A lightweight graph-convolutional foundation model for spatial transcriptomics that learns spatially coherent, interpretable spot embeddings via masked central-spot prediction.
SAGE-FM is a spatial transcriptomics (ST) foundation model designed around two goals that often trade off against one another in the field: computational efficiency and mechanistic interpretability. Where many recent ST and single-cell foundation models rely on large transformer backbones with hundreds of millions of parameters, SAGE-FM uses a comparatively lightweight graph convolutional network (GCN) that explicitly encodes the tissue's spatial neighborhood graph, learning representations that respect the physical arrangement of cells and spots within a section.
The model was developed by Xianghao Zhan, Jingyu Xu, Yuanning Zheng, Zinaida Good, and Olivier Gevaert at Stanford University (Gevaert lab), and released as a preprint in January 2026. It targets the Visium platform, the most widely used sequencing-based ST technology, and is pretrained in a self-supervised manner so that it can produce useful embeddings for downstream tasks such as spatial domain clustering, spot annotation, and disease-subtype prediction without task-specific labels.

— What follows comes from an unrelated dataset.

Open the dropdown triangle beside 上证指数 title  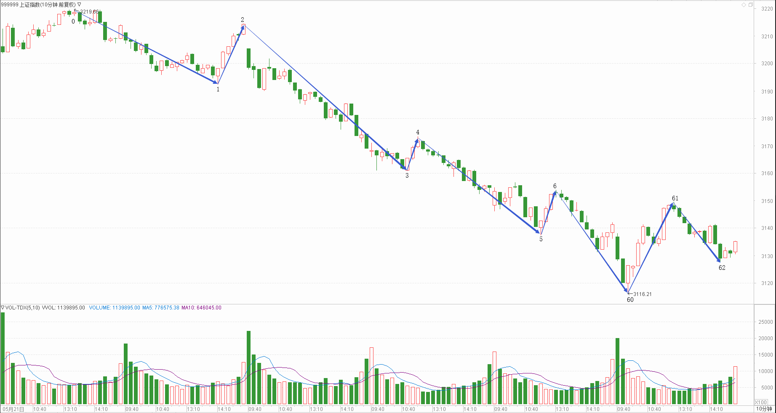pos(79,5)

By framing the learning problem as masked central-spot prediction over a tissue graph, SAGE-FM positions itself alongside other ST and single-cell foundation models while emphasizing a smaller footprint and built-in interpretability through attention and perturbation-style analyses.

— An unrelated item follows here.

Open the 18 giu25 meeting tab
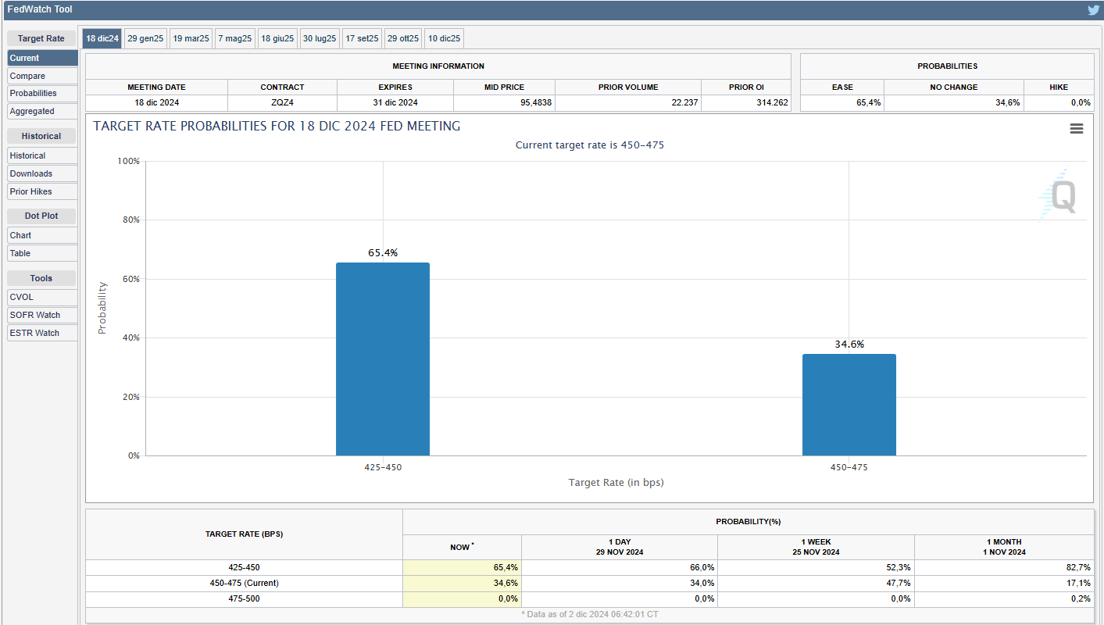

SAGE-FM is built on graph convolutional networks and trained with a masked central-spot prediction objective on 416 human Visium samples spanning 15 organs. During pretraining, the model learns to predict a held-out central spot's gene expression from its spatial neighbors, encouraging embeddings that capture both expression patterns and tissue architecture. Reported benchmarks include recovery of significant correlations for 91% of masked genes, roughly 81% spot-annotation accuracy in oropharyngeal cancer, and improved glioblastoma subtype prediction over the multi-omics factor analysis (MOFA) baseline, along with competitive unsupervised clustering. The preprint (arXiv:2601.15504, 26 pages, 5 figures) frames these results as evidence that a lightweight, interpretable GCN can match or exceed heavier approaches on key ST tasks.
SAGE-FM is aimed at researchers analyzing Visium spatial transcriptomics data who need spatially aware embeddings for clustering tissue into domains, annotating spots, and predicting clinically relevant subtypes. Its in silico perturbation capability supports hypothesis generation about ligand-receptor signaling and regulatory effects within tissue. Because the model is compact and interpretable, it is well suited to translational and pathology-adjacent settings such as the oropharyngeal cancer and glioblastoma analyses reported in the paper, where both predictive accuracy and explainability matter.
SAGE-FM contributes to a growing effort to bring foundation-model methodology to spatial transcriptomics while pushing back on the assumption that larger always means better. By demonstrating that a lightweight GCN with a simple masked self-supervised objective can deliver competitive performance and interpretable spatial embeddings, it offers a more accessible option for labs without large compute budgets. As a recent preprint, its long-term influence and adoption remain to be established, and at the time of writing no public code or model weights have been located, which currently limits independent reproduction and reuse.